- **Extract**
Superunion Worldwide Limited
- Trade name: Superunion
- Type: Subsidiary
- Industry: Communications
- Predecessors: Brand Union, The Partners, Lambie-Nairn, Addison and VBAT
- Defunct: April 2023
- Fate: Merged with Design Bridge
- Successor: Design Bridge and Partners
- Headquarters: London, England
- Products: Consultancy
- Number of employees: 500
- Parent: WPP
- Website: www.superunion.com

= Superunion =

Brand and design consultancy

Superunion, known as Superunion Worldwide Limited legally, was a global brand and design consultancy, headquartered in London. It is a wholly owned subsidiary of WPP. Superunion was formed after five agencies merged in January 2018, and employs 500 people across 16 offices.

In 2023, Superunion merged with Design Bridge to create Design Bridge and Partners.

==History==
In May 1976, graphic designers Terry Tyrrell and Sam Sampson formed Sampson Tyrrell. The catalyst for this was an opportunity given to them by an advertising agency to help with the corporate identity of British Gas. They worked for clients including Kodak, Lowrey, London Docklands Development Corporation and Legal & General. The business grew slowly and by 1984 had grown to 10 employees working across a broad range of assignments, focusing mainly on graphic design projects. In 1984, Dave Allen joined and helped accelerate growth with assignments from Citizen, Mazda and Castrol. In 1986, Sampson Tyrrell was acquired by the WPP. This resulted in a period of rapid growth and by 1991 the company employed over 100 people in London.

- **Set task**
Reproduce the entire text on Superunion word for word.

- **Material provided**

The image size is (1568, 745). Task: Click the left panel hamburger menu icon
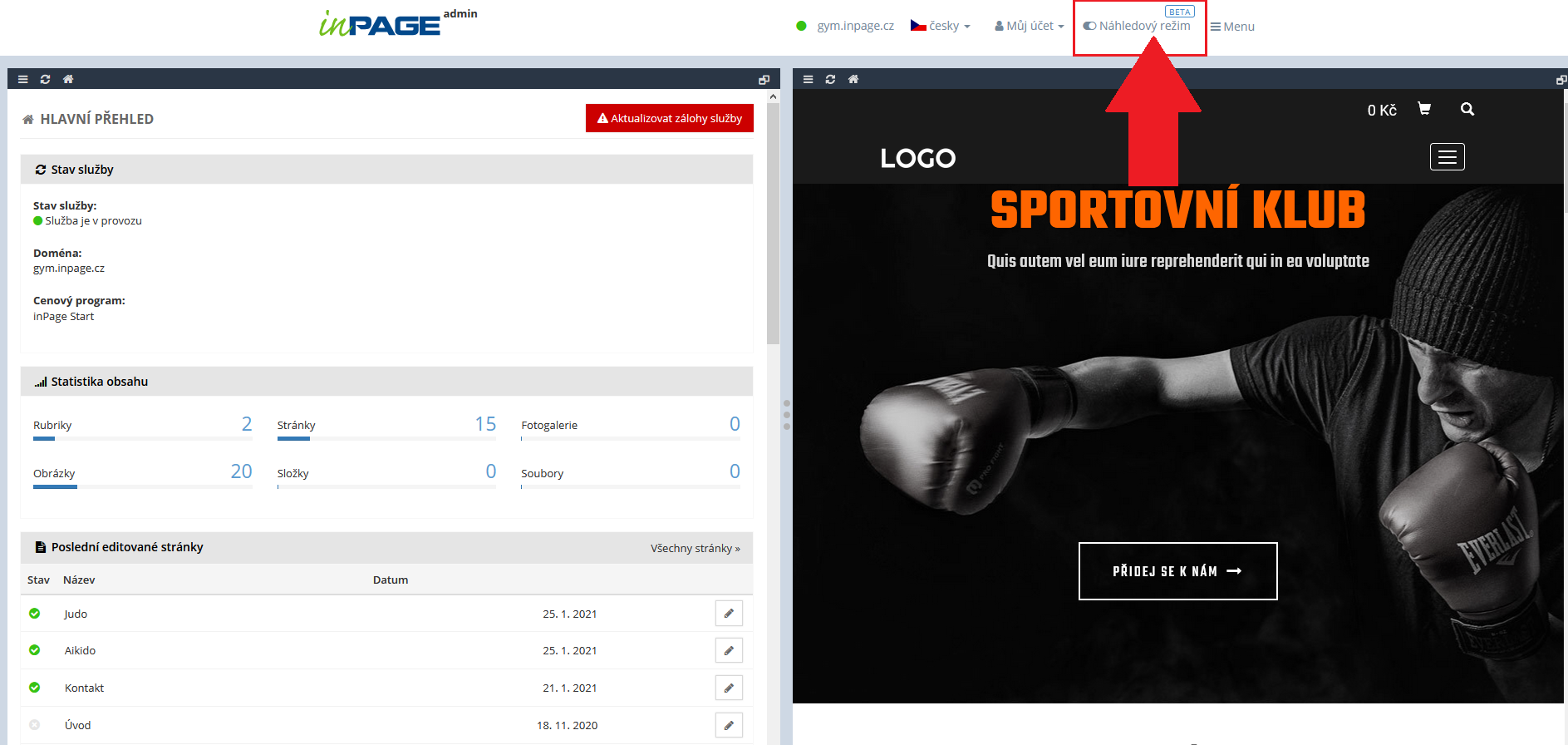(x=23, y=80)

--

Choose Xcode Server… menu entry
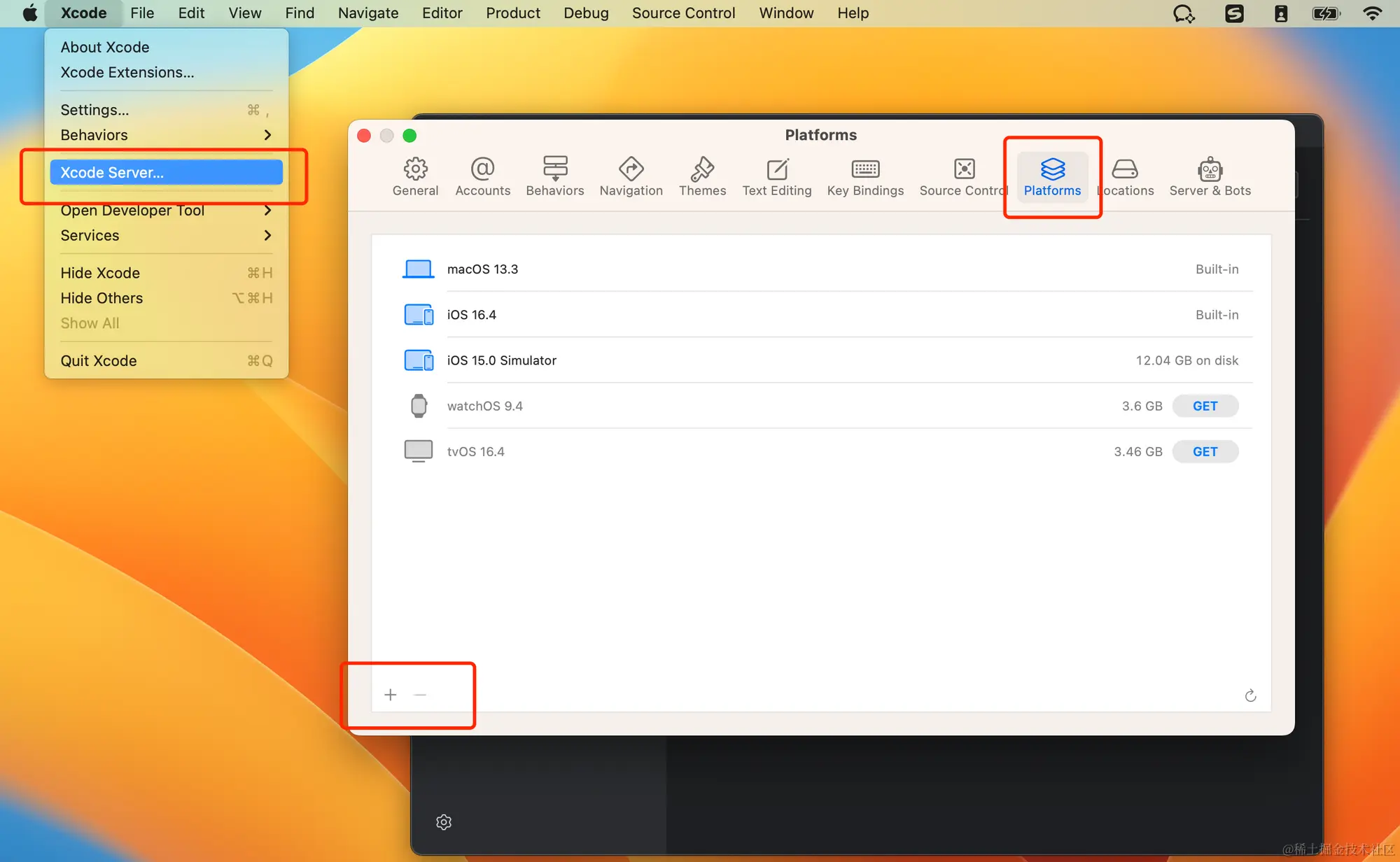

- **Full solution**
Superunion Worldwide Limited
- Trade name: Superunion
- Type: Subsidiary
- Industry: Communications
- Predecessors: Brand Union, The Partners, Lambie-Nairn, Addison and VBAT
- Defunct: April 2023
- Fate: Merged with Design Bridge
- Successor: Design Bridge and Partners
- Headquarters: London, England
- Products: Consultancy
- Number of employees: 500
- Parent: WPP
- Website: www.superunion.com

= Superunion =

Brand and design consultancy

Superunion, known as Superunion Worldwide Limited legally, was a global brand and design consultancy, headquartered in London. It is a wholly owned subsidiary of WPP. Superunion was formed after five agencies merged in January 2018, and employs 500 people across 16 offices.

In 2023, Superunion merged with Design Bridge to create Design Bridge and Partners.

==History==
In May 1976, graphic designers Terry Tyrrell and Sam Sampson formed Sampson Tyrrell. The catalyst for this was an opportunity given to them by an advertising agency to help with the corporate identity of British Gas. They worked for clients including Kodak, Lowrey, London Docklands Development Corporation and Legal & General. The business grew slowly and by 1984 had grown to 10 employees working across a broad range of assignments, focusing mainly on graphic design projects. In 1984, Dave Allen joined and helped accelerate growth with assignments from Citizen, Mazda and Castrol. In 1986, Sampson Tyrrell was acquired by the WPP. This resulted in a period of rapid growth and by 1991 the company employed over 100 people in London.